> READING TEXT
──────
Saturday, October 3, 2009

Charting terms and indicators

Types of Charts

  • OHCL - Open High Low Close charts plot the high and low of the price movement vertically and the open and close horizontally. Used to graph range and outliers.
  • Cnadlestick Chart- Similar to OHLC, but open and close are filled. Often Black or Red candles represent a close lower than the open. While White, Green or Blue candles represent a close higher than the open.
  • Line chart- Connects each closing interval together on a line

Concepts

  • Average true range- averaged daily trading range, adjusted for price gaps
  • Chart pattern
  • Coppock curve - Edwin coppock developed the Coppock Indicator to identify the commencement of bull markets
  • Dead cat bounce- the phenomenon whereby a spectacular decline in the price of a stock is immediately followed by a moderate and temporary rise before resuming its downward movement
  • Elliott wave principle and the golden ratio to calculate successive price movements and retracements
  • Hikkake pattern- pattern for identifying reversals and continuations
  • Momentum- the rate of price change
  • Point and figure charts - charts based on price without time

Overlays

Overlays are generally superimposed over the main price chart.

  • Resistance - an area that brings on increased selling
  • Support- an area that brings on increased buying
  • Breakout - when a price passes through and stays above an area of support or resistance
  • Trend line - a sloping line of support or resistance
  • Channel - a pair of parallel trend lines
  • Moving average - lags behind the price action but filters out short term movements
  • Bollinger bands - a range of price volatility
  • Pivot point- derived by calculating the numerical average of a particular currency's or stock's high, low and closing prices

Price-based indicators

These indicators are generally shown below or above the main price chart.
──────
> WHAT THE EXERCISE ASKS
In the text on charting terms and indicators, what is a channel?

> DATA SECTION
──────
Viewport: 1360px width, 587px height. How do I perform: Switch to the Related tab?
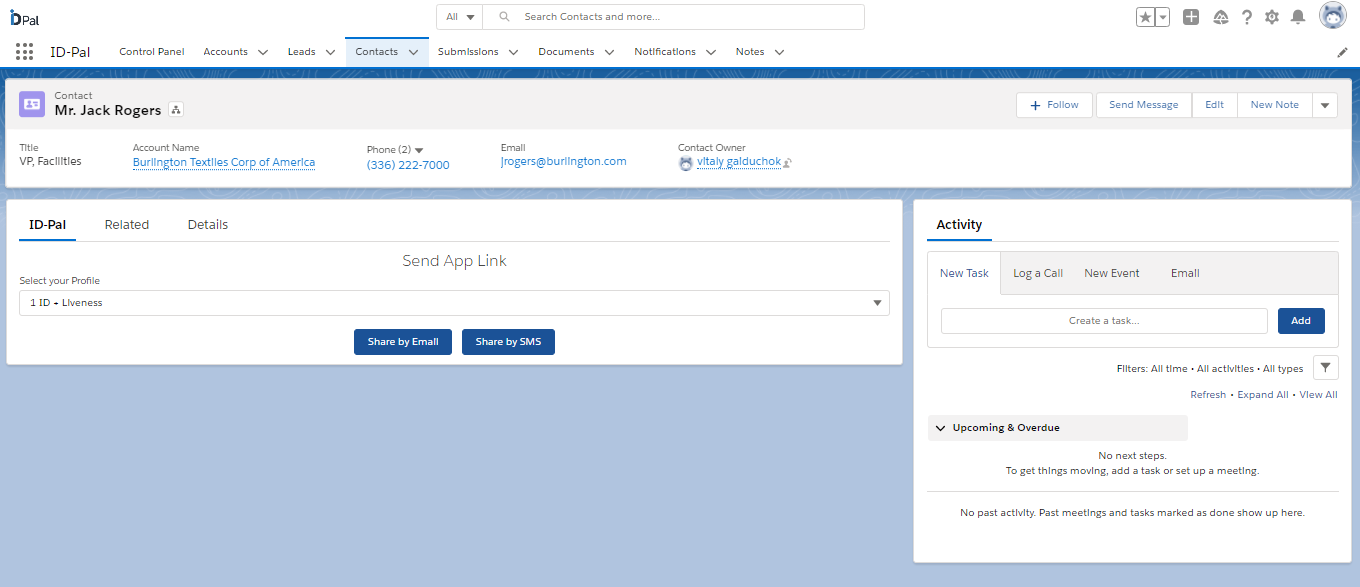(127, 225)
──────
> EXERCISE RESULT
A pair of parallel trend lines.